**Texte**
Tiana Moser: Un tel référendum fait partie de notre système de démocratie directe. Le Conseil fédéral et le Parlement ont pour mission d’expliquer le projet à la population. Dans le cas présent, c’est plutôt clair: à la suite de l’attaque russe contre l’Ukraine, le besoin de sécurité a fortement augmenté dans toute l’Europe, y compris en Suisse. Et donc aussi la conscience de la nécessité de s’unir et de coopérer entre pays partageant les mêmes idées.
Nous exprimons notre attachement aux pays européens et donc à l’Union européenne dans le domaine de la sécurité et de la migration au travers de notre participation à Schengen. Il est dommageable de mettre cela en péril, surtout dans la situation actuelle.
Le Parti socialiste justifie son soutien au référendum par l’absence de mesures de compensations humanitaires. Concrètement, le contingent de réinstallation des réfugié-es devrait être augmenté. Cette revendication ne trouve-t-elle pas grâce à vos yeux?
Le jeu auquel s’adonne le Parti socialiste représente un risque énorme pour l’ensemble de la population suisse. Parce qu’il n’a pas atteint l’un de ses objectifs politiques – précisément l’augmentation du contingent de réinstallation – le PS met en danger l’adhésion à Schengen, avec des conséquences dramatiques pour notre sécurité et notre liberté de voyager, et donc aussi pour l’économie.

Données tirées d'une collection
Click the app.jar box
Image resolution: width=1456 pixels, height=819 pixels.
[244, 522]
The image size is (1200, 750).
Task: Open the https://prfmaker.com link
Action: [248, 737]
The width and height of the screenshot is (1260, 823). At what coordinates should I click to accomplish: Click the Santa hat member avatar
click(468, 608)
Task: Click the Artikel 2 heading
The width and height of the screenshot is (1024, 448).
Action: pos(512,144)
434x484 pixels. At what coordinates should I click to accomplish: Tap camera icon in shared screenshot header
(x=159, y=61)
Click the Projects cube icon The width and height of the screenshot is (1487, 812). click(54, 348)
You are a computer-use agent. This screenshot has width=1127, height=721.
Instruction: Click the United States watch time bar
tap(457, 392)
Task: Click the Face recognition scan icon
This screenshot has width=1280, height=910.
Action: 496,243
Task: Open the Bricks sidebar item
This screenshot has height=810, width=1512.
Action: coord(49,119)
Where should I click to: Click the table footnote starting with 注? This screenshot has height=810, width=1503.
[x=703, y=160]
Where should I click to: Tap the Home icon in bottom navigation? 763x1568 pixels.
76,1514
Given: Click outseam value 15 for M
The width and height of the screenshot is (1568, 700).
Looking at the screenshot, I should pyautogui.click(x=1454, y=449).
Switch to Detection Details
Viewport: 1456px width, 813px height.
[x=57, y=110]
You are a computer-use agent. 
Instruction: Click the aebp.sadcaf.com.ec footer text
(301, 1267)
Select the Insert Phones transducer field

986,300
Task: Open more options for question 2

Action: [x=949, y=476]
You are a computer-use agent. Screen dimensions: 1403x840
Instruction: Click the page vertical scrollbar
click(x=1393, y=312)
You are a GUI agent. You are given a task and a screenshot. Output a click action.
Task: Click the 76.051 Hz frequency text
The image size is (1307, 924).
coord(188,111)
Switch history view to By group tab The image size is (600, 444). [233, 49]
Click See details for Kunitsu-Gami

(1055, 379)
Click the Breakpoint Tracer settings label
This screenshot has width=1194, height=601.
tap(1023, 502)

**Consigne 1**
Recopiez, dans le texte, le passage qui commence par « Tiana Moser: Un » et se poursuit jusqu'à « la situation actuelle. ».
**Consigne 2**
D'après le texte, quelle mesure concrète le Parti socialiste réclame-t-il ?
La liste ci-dessus provient d'une autre source.

**Corrigé 1**
Tiana Moser: Un tel référendum fait partie de notre système de démocratie directe. Le Conseil fédéral et le Parlement ont pour mission d’expliquer le projet à la population. Dans le cas présent, c’est plutôt clair: à la suite de l’attaque russe contre l’Ukraine, le besoin de sécurité a fortement augmenté dans toute l’Europe, y compris en Suisse. Et donc aussi la conscience de la nécessité de s’unir et de coopérer entre pays partageant les mêmes idées.
Nous exprimons notre attachement aux pays européens et donc à l’Union européenne dans le domaine de la sécurité et de la migration au travers de notre participation à Schengen. Il est dommageable de mettre cela en péril, surtout dans la situation actuelle.

**Corrigé 2**
L'augmentation du contingent de réinstallation des réfugié-es.